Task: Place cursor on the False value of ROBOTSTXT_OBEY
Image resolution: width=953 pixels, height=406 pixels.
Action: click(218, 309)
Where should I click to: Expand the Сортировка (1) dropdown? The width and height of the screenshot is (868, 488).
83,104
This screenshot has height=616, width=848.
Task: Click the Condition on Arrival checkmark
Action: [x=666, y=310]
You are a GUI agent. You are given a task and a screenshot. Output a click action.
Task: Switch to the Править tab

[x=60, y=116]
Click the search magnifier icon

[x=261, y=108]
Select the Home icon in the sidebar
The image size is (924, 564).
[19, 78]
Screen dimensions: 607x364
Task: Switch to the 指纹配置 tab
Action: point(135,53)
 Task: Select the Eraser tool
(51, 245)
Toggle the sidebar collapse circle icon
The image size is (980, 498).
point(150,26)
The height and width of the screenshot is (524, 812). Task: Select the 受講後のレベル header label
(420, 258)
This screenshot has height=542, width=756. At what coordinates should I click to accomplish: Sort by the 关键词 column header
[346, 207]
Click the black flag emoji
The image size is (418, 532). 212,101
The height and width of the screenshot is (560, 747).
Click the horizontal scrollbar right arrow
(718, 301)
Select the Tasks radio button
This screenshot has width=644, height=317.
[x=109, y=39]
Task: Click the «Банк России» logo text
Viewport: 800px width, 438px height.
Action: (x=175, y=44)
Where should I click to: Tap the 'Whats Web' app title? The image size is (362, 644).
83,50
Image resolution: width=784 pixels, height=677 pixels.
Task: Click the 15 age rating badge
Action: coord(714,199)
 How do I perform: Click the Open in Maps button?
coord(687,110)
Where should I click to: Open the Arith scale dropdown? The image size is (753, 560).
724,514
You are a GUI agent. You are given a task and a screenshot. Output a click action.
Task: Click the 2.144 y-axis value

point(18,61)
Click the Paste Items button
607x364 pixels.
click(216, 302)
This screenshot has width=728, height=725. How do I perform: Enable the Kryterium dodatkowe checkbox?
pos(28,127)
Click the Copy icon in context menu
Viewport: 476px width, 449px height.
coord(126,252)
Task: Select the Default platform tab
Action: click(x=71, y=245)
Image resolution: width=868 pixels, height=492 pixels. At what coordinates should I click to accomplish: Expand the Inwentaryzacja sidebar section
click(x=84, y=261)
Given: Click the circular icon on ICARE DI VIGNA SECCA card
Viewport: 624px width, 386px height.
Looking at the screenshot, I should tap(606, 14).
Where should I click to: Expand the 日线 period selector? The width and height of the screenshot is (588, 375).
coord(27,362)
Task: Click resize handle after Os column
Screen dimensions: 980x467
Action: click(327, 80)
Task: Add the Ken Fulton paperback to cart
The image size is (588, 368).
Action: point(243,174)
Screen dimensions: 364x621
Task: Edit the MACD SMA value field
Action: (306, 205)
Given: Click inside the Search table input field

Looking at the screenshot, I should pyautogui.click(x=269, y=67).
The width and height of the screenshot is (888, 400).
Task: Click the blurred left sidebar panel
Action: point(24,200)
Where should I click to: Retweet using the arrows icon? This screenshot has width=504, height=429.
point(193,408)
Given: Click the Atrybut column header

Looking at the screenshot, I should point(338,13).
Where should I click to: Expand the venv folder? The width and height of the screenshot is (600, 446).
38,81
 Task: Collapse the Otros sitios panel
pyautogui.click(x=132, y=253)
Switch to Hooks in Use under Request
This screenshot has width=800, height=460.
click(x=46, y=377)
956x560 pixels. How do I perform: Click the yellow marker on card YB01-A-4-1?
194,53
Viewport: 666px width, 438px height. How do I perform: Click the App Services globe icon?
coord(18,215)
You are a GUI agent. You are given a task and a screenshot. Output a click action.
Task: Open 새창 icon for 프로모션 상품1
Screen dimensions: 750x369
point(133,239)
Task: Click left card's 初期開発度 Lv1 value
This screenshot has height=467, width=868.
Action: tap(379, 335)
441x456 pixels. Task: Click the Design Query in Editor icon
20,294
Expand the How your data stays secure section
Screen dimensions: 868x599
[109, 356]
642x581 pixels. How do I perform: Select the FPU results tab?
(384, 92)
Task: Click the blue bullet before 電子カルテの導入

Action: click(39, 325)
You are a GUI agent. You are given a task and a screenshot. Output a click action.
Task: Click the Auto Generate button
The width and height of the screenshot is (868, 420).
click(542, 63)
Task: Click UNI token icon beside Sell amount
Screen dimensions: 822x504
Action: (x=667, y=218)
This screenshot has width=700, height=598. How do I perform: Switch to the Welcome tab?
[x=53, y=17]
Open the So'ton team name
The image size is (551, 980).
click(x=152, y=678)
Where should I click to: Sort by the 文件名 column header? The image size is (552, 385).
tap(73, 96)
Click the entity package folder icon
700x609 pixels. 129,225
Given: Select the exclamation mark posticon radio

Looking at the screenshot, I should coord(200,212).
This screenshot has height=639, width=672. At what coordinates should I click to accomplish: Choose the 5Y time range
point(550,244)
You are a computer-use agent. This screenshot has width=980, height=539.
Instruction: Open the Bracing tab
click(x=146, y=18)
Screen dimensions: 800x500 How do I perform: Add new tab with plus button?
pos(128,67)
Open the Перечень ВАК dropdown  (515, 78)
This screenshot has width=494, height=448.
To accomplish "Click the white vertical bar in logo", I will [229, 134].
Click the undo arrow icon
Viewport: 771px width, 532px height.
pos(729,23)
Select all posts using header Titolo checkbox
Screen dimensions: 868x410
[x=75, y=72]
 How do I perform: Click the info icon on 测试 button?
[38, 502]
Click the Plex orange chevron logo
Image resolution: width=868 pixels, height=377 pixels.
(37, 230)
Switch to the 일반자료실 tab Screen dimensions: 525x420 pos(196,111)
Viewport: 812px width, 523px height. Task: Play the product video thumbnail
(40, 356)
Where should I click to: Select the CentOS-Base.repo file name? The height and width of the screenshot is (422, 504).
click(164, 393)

Work to complete: An exact copy of the data, with every line intact, is the required answer.

Problem solution:
Task: Place cursor on the False value of ROBOTSTXT_OBEY
Image resolution: width=953 pixels, height=406 pixels.
Action: click(218, 309)
Where should I click to: Expand the Сортировка (1) dropdown? The width and height of the screenshot is (868, 488).
83,104
This screenshot has height=616, width=848.
Task: Click the Condition on Arrival checkmark
Action: [x=666, y=310]
You are a GUI agent. You are given a task and a screenshot. Output a click action.
Task: Switch to the Править tab

[x=60, y=116]
Click the search magnifier icon

[x=261, y=108]
Select the Home icon in the sidebar
The image size is (924, 564).
[19, 78]
Screen dimensions: 607x364
Task: Switch to the 指纹配置 tab
Action: point(135,53)
 Task: Select the Eraser tool
(51, 245)
Toggle the sidebar collapse circle icon
The image size is (980, 498).
point(150,26)
The height and width of the screenshot is (524, 812). Task: Select the 受講後のレベル header label
(420, 258)
This screenshot has height=542, width=756. At what coordinates should I click to accomplish: Sort by the 关键词 column header
[346, 207]
Click the black flag emoji
The image size is (418, 532). 212,101
The height and width of the screenshot is (560, 747).
Click the horizontal scrollbar right arrow
(718, 301)
Select the Tasks radio button
This screenshot has width=644, height=317.
[x=109, y=39]
Task: Click the «Банк России» logo text
Viewport: 800px width, 438px height.
Action: (x=175, y=44)
Where should I click to: Tap the 'Whats Web' app title? The image size is (362, 644).
83,50
Image resolution: width=784 pixels, height=677 pixels.
Task: Click the 15 age rating badge
Action: coord(714,199)
 How do I perform: Click the Open in Maps button?
coord(687,110)
Where should I click to: Open the Arith scale dropdown? The image size is (753, 560).
724,514
You are a GUI agent. You are given a task and a screenshot. Output a click action.
Task: Click the 2.144 y-axis value

point(18,61)
Click the Paste Items button
607x364 pixels.
click(216, 302)
This screenshot has width=728, height=725. How do I perform: Enable the Kryterium dodatkowe checkbox?
pos(28,127)
Click the Copy icon in context menu
Viewport: 476px width, 449px height.
coord(126,252)
Task: Select the Default platform tab
Action: click(x=71, y=245)
Image resolution: width=868 pixels, height=492 pixels. At what coordinates should I click to accomplish: Expand the Inwentaryzacja sidebar section
click(x=84, y=261)
Given: Click the circular icon on ICARE DI VIGNA SECCA card
Viewport: 624px width, 386px height.
Looking at the screenshot, I should tap(606, 14).
Where should I click to: Expand the 日线 period selector? The width and height of the screenshot is (588, 375).
coord(27,362)
Task: Click resize handle after Os column
Screen dimensions: 980x467
Action: click(327, 80)
Task: Add the Ken Fulton paperback to cart
The image size is (588, 368).
Action: point(243,174)
Screen dimensions: 364x621
Task: Edit the MACD SMA value field
Action: (306, 205)
Given: Click inside the Search table input field

Looking at the screenshot, I should pyautogui.click(x=269, y=67).
The width and height of the screenshot is (888, 400).
Task: Click the blurred left sidebar panel
Action: point(24,200)
Where should I click to: Retweet using the arrows icon? This screenshot has width=504, height=429.
point(193,408)
Given: Click the Atrybut column header

Looking at the screenshot, I should point(338,13).
Where should I click to: Expand the venv folder? The width and height of the screenshot is (600, 446).
38,81
 Task: Collapse the Otros sitios panel
pyautogui.click(x=132, y=253)
Switch to Hooks in Use under Request
This screenshot has width=800, height=460.
click(x=46, y=377)
956x560 pixels. How do I perform: Click the yellow marker on card YB01-A-4-1?
194,53
Viewport: 666px width, 438px height. How do I perform: Click the App Services globe icon?
coord(18,215)
You are a GUI agent. You are given a task and a screenshot. Output a click action.
Task: Open 새창 icon for 프로모션 상품1
Screen dimensions: 750x369
point(133,239)
Task: Click left card's 初期開発度 Lv1 value
This screenshot has height=467, width=868.
Action: tap(379, 335)
441x456 pixels. Task: Click the Design Query in Editor icon
20,294
Expand the How your data stays secure section
Screen dimensions: 868x599
[109, 356]
642x581 pixels. How do I perform: Select the FPU results tab?
(384, 92)
Task: Click the blue bullet before 電子カルテの導入

Action: click(39, 325)
You are a GUI agent. You are given a task and a screenshot. Output a click action.
Task: Click the Auto Generate button
The width and height of the screenshot is (868, 420).
click(542, 63)
Task: Click UNI token icon beside Sell amount
Screen dimensions: 822x504
Action: (x=667, y=218)
This screenshot has width=700, height=598. How do I perform: Switch to the Welcome tab?
[x=53, y=17]
Open the So'ton team name
The image size is (551, 980).
click(x=152, y=678)
Where should I click to: Sort by the 文件名 column header? The image size is (552, 385).
tap(73, 96)
Click the entity package folder icon
700x609 pixels. 129,225
Given: Select the exclamation mark posticon radio

Looking at the screenshot, I should coord(200,212).
This screenshot has height=639, width=672. At what coordinates should I click to accomplish: Choose the 5Y time range
point(550,244)
You are a computer-use agent. This screenshot has width=980, height=539.
Instruction: Open the Bracing tab
click(x=146, y=18)
Screen dimensions: 800x500 How do I perform: Add new tab with plus button?
pos(128,67)
Open the Перечень ВАК dropdown  (515, 78)
This screenshot has width=494, height=448.
To accomplish "Click the white vertical bar in logo", I will [229, 134].
Click the undo arrow icon
Viewport: 771px width, 532px height.
pos(729,23)
Select all posts using header Titolo checkbox
Screen dimensions: 868x410
[x=75, y=72]
 How do I perform: Click the info icon on 测试 button?
[38, 502]
Click the Plex orange chevron logo
Image resolution: width=868 pixels, height=377 pixels.
(37, 230)
Switch to the 일반자료실 tab Screen dimensions: 525x420 pos(196,111)
Viewport: 812px width, 523px height. Task: Play the product video thumbnail
(40, 356)
Where should I click to: Select the CentOS-Base.repo file name? The height and width of the screenshot is (422, 504).
click(164, 393)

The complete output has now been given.